Ultimately, even for the cases when it would be technically feasible I
don't think Wine could ever go for modifying the program's code (unless
of course this is the part of what the program is doing itself using
winapi calls). Wine is trying to implement the API as close to Windows
as possible so the DRM can work with Wine, modifying the program's code
is something different.

>
>>> [...]
>>> * Why not SECCOMP_MODE_FILTER?
>>>
>>> We experimented with dynamically generating BPF filters for whitelisted
>>> memory regions and using SECCOMP_MODE_FILTER, but there are a few
>>> reasons why it isn't enough nor a good idea for our use case:
>>>
>>> 1. We cannot set the filters at program initialization time and forget
>>> about it, since there is no way of knowing which modules will be loaded,
>>> whether native and windows.  Filter would need a way to be updated
>>> frequently during game execution.
>>>
>>> 2. We cannot predict which Linux libraries will issue syscalls directly.
>>> Most of the time, whitelisting libc and a few other libraries is enough,
>>> but there are no guarantees other Linux libraries won't issue syscalls
>>> directly and break the execution.  Adding every linux library that is
>>> loaded also has a large performance cost due to the large resulting
>>> filter.
>> Just so I can understand the expected use: given the dynamic nature of
>> the library loading, how would Wine be marking the VMAs?
> Paul (cc'ed) is the wine expert, but my understanding is that memory
> allocation and initial program load of the emulated binary will go
> through wine.  It does the allocation and mark the vma accordingly
> before returning the allocated range to the windows application.
Yes, exactly.
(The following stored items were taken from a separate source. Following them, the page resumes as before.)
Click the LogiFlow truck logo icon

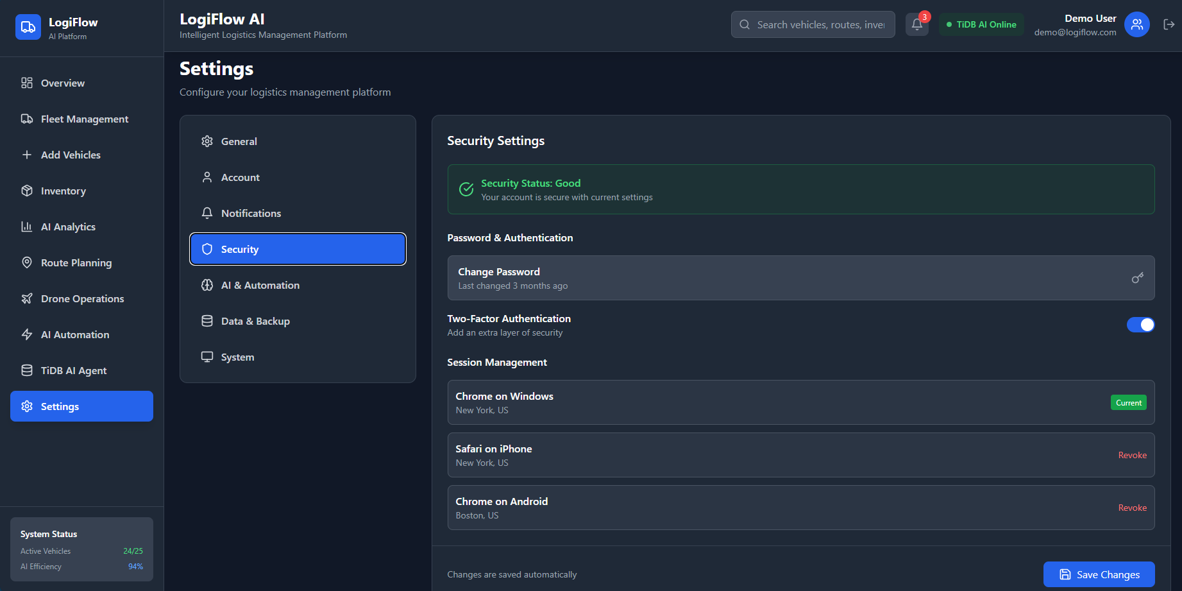pos(28,27)
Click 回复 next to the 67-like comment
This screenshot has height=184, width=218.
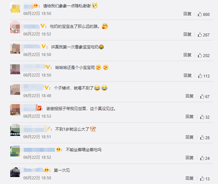[x=190, y=96]
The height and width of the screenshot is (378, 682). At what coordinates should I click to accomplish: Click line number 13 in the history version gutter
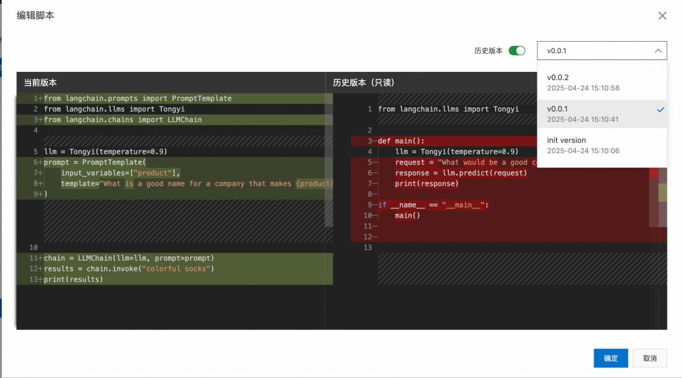[x=369, y=247]
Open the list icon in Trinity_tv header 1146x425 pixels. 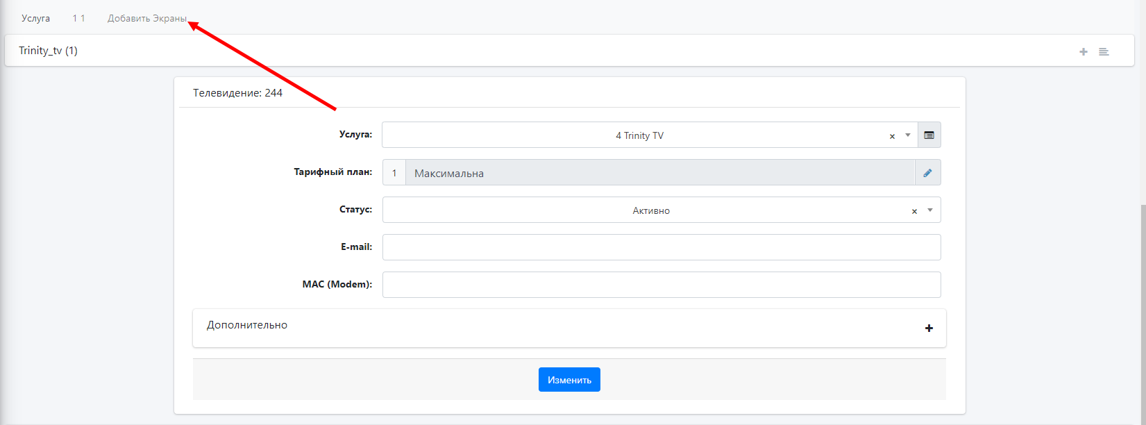[x=1104, y=52]
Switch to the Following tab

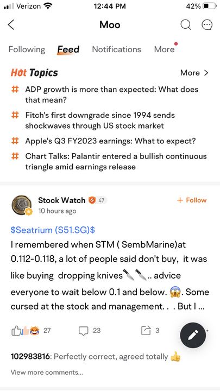point(27,49)
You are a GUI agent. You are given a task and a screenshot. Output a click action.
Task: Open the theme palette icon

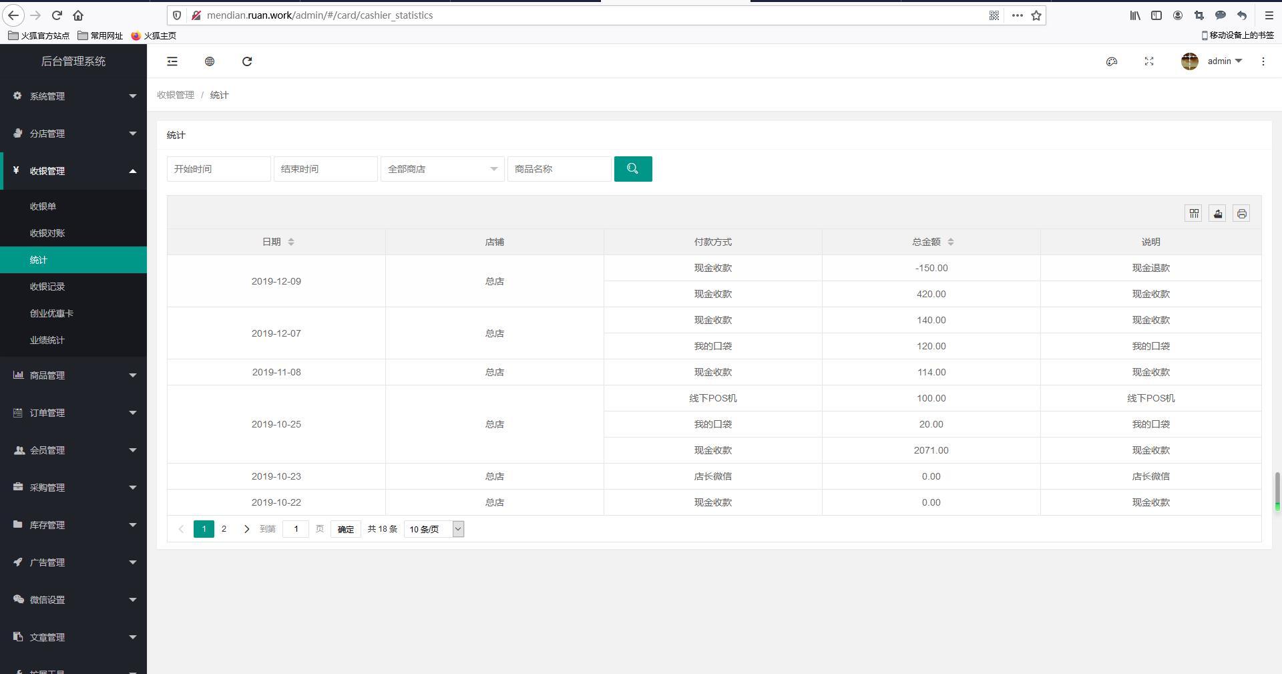tap(1112, 61)
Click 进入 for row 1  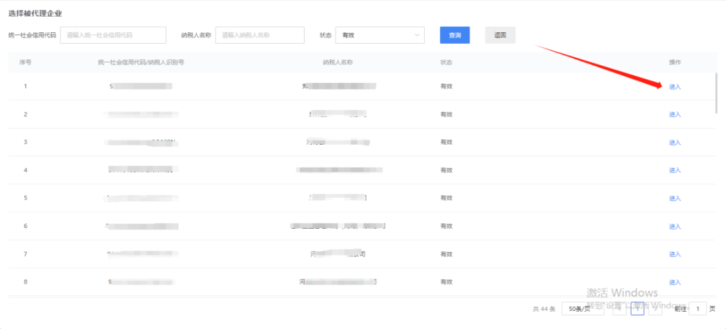[x=675, y=87]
Pretty much any memory allocation which Wine does needs
syscalls (if those are ever encountered later during executing code from
those areas) to be trapped by Wine and passed to Wine's implementation
of the corresponding Windows API function. Linux native libraries
loading and memory allocations performed by them go outside of Wine control.
>
>>> Indeed, points 1 and 2 could be worked around with some userspace work
>>> and improved SECCOMP_MODE_FILTER support, but at a high performance and
>>> some stability cost, to obtain the semantics we want.  Still, the
>>> performance would suffer, and SECCOMP_MODE_MEMMAP is non intrusive
>>> enough that I believe it should be considered as an upstream solution.
>> It looks like you're using SECCOMP_RET_TRAP for this? Signal handling
>> can be pretty slow. Did you try SECCOMP_RET_USER_NOTIF?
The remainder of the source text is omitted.